Satkhira is a district in Bangladesh . It shares its boundary with West bengal, India . So , I removed the documents with postal code (9400) as it would have been inappropriate to include these cities in the Kolkata Map dataset .

3 Conclusion

After this review of the data it’s obvious that the Kolkata area is incomplete, though I believe it has been well cleaned for the purposes of this exercise. It interests me to notice a fair amount of data for the city of Kolkata comes from Prototype Global Shoreline (PGS) .
The Prototype Global Shoreline (PGS) is a datasource which OSM have used for a lot of coastline data.
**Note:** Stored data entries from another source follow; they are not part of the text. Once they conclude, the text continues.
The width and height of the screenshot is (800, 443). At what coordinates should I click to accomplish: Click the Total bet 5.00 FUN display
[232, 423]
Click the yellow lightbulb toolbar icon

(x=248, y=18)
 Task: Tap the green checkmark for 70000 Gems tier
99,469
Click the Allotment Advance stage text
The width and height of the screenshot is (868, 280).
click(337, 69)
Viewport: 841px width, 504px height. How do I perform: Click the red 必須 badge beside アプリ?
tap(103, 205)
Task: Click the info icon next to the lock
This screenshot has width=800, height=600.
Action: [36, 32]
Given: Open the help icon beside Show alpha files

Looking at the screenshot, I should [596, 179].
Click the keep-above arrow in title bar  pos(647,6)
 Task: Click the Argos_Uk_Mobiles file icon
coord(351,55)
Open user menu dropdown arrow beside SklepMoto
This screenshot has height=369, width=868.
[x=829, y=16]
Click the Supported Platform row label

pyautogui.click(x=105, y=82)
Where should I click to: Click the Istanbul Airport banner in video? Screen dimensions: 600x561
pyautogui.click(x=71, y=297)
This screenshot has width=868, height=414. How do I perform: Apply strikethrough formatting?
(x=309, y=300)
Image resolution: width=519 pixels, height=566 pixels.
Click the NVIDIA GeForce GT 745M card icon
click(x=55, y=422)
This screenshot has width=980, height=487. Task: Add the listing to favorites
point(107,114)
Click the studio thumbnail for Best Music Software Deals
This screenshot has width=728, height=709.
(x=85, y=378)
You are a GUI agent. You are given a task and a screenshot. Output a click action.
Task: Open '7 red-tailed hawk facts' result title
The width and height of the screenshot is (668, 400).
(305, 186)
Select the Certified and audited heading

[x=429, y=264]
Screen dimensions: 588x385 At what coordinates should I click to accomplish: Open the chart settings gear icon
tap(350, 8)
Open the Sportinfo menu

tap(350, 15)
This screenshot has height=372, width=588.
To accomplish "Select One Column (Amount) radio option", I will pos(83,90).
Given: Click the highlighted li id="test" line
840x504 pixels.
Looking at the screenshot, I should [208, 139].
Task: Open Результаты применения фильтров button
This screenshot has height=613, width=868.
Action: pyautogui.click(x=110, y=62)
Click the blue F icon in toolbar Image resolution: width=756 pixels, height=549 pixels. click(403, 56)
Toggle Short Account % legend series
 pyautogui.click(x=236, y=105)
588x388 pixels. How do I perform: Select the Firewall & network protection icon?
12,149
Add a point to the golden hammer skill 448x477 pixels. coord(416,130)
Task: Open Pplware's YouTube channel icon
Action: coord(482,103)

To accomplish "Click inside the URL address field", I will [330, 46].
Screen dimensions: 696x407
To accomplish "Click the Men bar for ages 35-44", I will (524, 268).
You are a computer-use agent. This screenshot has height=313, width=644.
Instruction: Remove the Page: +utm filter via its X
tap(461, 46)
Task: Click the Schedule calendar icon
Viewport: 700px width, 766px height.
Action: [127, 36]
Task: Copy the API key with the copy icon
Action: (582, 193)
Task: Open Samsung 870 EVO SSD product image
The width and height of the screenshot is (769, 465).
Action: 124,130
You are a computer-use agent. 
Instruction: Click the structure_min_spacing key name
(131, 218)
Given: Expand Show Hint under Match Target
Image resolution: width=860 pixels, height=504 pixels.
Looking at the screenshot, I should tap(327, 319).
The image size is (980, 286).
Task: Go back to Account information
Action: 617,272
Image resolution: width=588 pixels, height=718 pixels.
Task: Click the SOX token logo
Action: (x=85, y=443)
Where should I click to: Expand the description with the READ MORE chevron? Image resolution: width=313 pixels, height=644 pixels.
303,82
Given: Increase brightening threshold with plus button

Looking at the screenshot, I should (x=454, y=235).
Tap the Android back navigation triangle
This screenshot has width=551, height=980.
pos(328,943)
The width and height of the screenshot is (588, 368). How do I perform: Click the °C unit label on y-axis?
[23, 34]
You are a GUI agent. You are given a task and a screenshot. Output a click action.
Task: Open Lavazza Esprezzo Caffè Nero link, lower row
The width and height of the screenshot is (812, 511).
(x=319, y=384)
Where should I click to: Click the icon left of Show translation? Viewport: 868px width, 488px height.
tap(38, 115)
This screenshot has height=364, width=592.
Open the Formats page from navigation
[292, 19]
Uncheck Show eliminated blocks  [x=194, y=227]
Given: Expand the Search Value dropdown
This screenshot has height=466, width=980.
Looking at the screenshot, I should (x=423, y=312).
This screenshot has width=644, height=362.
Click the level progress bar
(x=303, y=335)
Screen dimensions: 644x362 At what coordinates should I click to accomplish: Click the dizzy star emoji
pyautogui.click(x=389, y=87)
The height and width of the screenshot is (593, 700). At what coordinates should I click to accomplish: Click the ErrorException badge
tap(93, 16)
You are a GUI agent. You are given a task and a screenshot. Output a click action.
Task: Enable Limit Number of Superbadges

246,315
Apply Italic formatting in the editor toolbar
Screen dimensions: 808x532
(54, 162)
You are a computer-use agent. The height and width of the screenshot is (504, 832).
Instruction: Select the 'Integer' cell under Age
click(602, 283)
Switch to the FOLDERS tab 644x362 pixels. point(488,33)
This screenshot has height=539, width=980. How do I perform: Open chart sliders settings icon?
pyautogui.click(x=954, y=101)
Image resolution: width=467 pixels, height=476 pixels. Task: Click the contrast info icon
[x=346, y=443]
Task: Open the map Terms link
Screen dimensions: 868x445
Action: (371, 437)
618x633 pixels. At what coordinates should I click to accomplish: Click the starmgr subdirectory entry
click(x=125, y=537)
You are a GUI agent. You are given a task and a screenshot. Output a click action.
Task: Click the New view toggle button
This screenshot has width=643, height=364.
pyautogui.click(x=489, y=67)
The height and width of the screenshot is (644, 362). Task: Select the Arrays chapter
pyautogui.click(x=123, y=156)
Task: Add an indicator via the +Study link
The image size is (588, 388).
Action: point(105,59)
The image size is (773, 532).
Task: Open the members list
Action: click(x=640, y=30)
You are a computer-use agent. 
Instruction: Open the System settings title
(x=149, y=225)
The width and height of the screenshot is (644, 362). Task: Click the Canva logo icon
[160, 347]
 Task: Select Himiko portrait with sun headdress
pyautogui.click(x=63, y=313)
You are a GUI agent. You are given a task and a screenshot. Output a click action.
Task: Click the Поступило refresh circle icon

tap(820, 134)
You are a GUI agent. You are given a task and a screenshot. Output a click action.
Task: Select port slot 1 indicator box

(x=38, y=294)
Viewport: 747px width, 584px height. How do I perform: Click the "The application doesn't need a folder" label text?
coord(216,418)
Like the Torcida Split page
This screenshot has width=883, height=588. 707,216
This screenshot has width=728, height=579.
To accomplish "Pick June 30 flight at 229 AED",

The data was extracted from the public domain Landsat imagery via an image recognition algorithm ( Vectorisation software ) . As Kolkata is located in the banks of river Hoogly, it can be expected that most of it’s data comes from PGS source .
People of Kolkata who really care can be encouraged to fixup the PGS data to refine the accuracy. This may be possible using better imagery, ontheground GPS surveying, or other techniques. It is also possible (globally) using Landsat again, but this time manually. With a bit of human judgement we can work out the artefacts e.g. to achieve more natural lines/curves instead of zigzags.